Just starting to learn VSAN.  Starting with fresh vSAN 6.2.  Learning with Nested Cluster on a single PE T610 backed by local disks.  Just playing with two node + witness.  Nested VSAN hosts have Disk groups backed by separate RAID1s on T610.  Fake SSD vdisk+ 4 15GB vdisks.  2 vsan vmk/subnets.


Playing with it for few days and everything seemed to be working.  Though...very poor performance.  It is all meant for learning so wasn't concerned.  This morning playing with performance stress test and it failed.  And did some damage  Vsan health check then informed about 32 inaccessible objects. 


So began learning the procedure for vsan object management.  Nightmare.  After several hours learning objtool + RVC I am amazed how crazy this is to not have a GUI for object management + tools to purge objects in bulk.  Only found mass purge for vswap. 

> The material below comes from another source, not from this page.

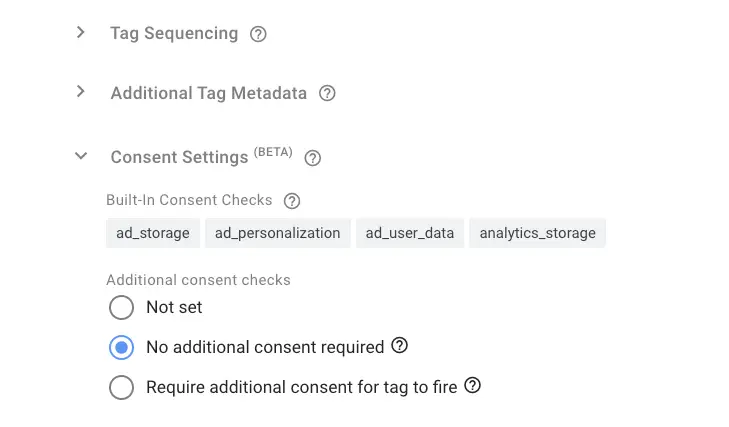Open help icon next to Tag Sequencing

tap(258, 34)
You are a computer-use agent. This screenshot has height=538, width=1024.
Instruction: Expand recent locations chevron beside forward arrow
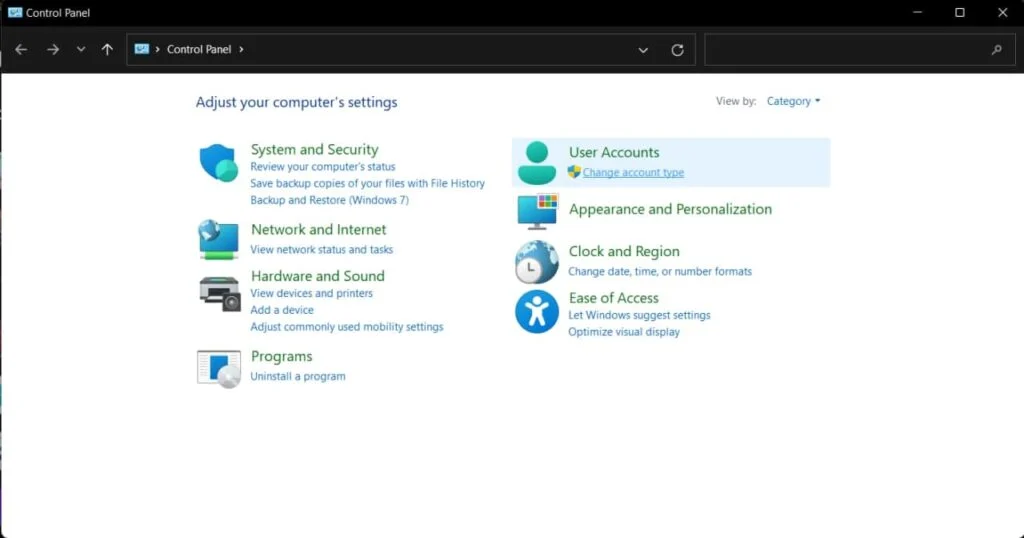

For fun I ran stress test again...inaccessible objects doubled again...vsan overhead on capacity keeps growing.  I'm sure the Nested environment is causing this issue but it really has me wondering about management of vSAN in large environment....


It cannot be that Vmware wants each UUID manually entered to delete these objects.  Jumping between ESXI host console objtool + Ruby console?  All CLI?  No centralized GUI?


Does Vmware have intention of putting more attention on vSAN object management?  I hope it's not here is because its being developed for HTML5 web client.


P.S.  If you know why stress test is failing and leaving all these inaccessible objects please share


Thanks.  TTFN.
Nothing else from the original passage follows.